Una ocasión para que los fans disfruten de composiciones históricas, que en su día imprimieron una enigmática impronta art-pop en el imaginario alternativo de la mano del sello 4AD, y que resultaron inspiradoras en diversas corrientes, como el pos-punk, el pop gótico y la fusión de la electrónica con las músicas del mundo. Canciones, muchas de ellas, que Dead Can Dance había ido retirando de sus repertorios y que este lunes volvieron a alzarse, misteriosas y arrolladoras con guante de seda, en el primero de sus dos conciertos en Barts.

Desde un reino lejano

En el centro del escenario, rodeada de una banda ampliada hasta el octeto, la suma sacerdotisa Gerrard, venida de su reino ultramontano y envuelta en una exótica túnica blanca, haciendo trepar su voz de contralto hacia los más dorados confines y manejando graciosamente el salterio chino, el yangqin. Material de los 80 para entrar en acción: de ‘Anywhere out of the world’ a ‘Labour of love’, esta como vestigio de su fondo pop más dark wave, cantada con sobriedad por un Perry que cambió el bouzouki por la guitarra eléctrica.

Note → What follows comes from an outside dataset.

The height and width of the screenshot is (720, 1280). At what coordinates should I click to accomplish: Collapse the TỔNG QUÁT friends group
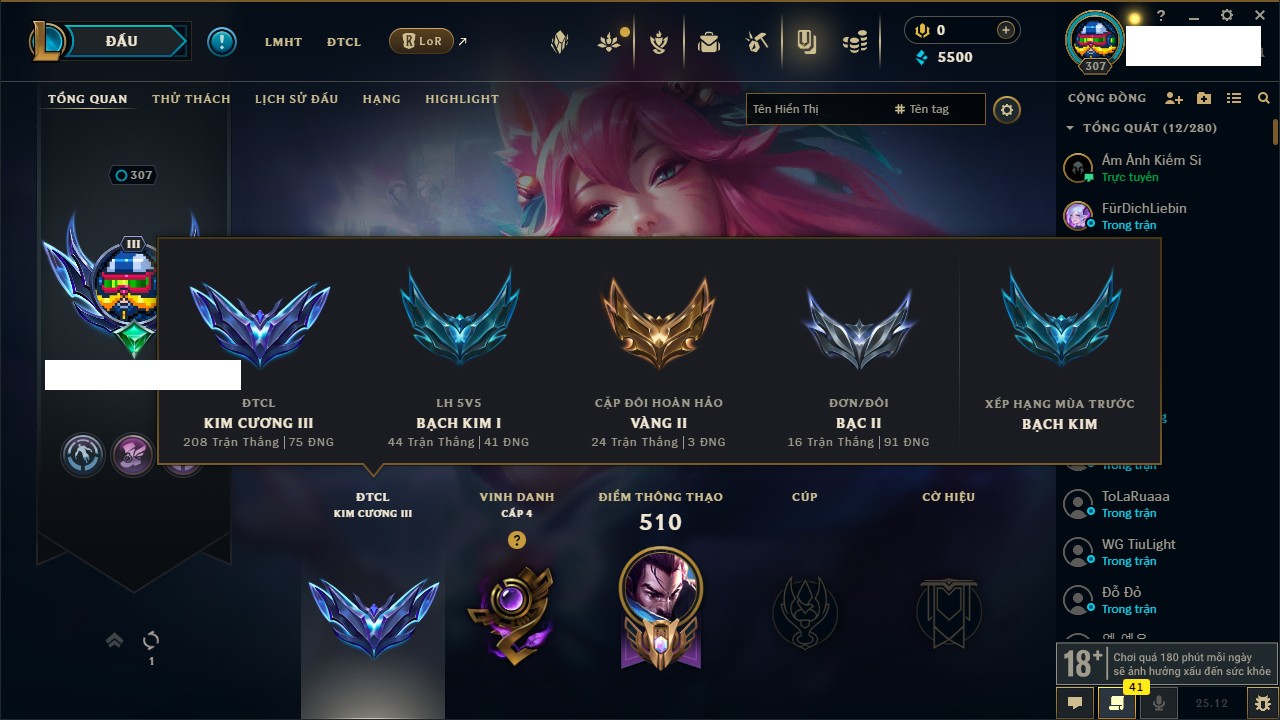pyautogui.click(x=1070, y=128)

Cuando la sultana Gerrard se apropiaba del micro, Dead Can Dance se salía de los mapas, utilizando su lengua imaginada con resonancias arcanas, como en ‘Bylar’, y combinando vagos influjos célticos (‘The wind that shakes the barley’) con el senderismo ancestral: ‘Yulunga (Spirit dance)’, a la vez tribal y delicada, en honor a los nativos australianos. Aunque su hieratismo natural pueda llegar a desconcertar (incluso agradeciendo los aplausos no resultó mucho más cercana que la reina de Inglaterra), rompió todas las barreras de la emoción en ‘The host of Seraphim’, cima de un tramo final que mantuvo la tensión con ‘Amnesia’, ‘Autumn sun’ (del grupo de origen greco-armenio Deleyaman) y esa ‘Dance of the bacchantes’ con vistas a la Europa pagana, original de su último disco, ‘Dionysus’ (2018).

Dead Can Dance satisfizo largos apetitos en Barts y cuidó el detalle, recreando atmósferas y abriendo puertas sensoriales con extrema delicadeza. Con suculentos guiños a los conocedores de su historia y trazos selectos: ese ‘Song to the siren’, de Tim Buckley (que grabó This Mortal Coil, otro fetiche de 4AD), abriendo el bis en la voz de Perry, camino de ‘Cantara’, ‘The promised womb’ y el broche de ‘Severance’, señales de despedida de un grupo que siempre fue distinto, creador, hace 40 años, de un mundo al otro lado del espejo.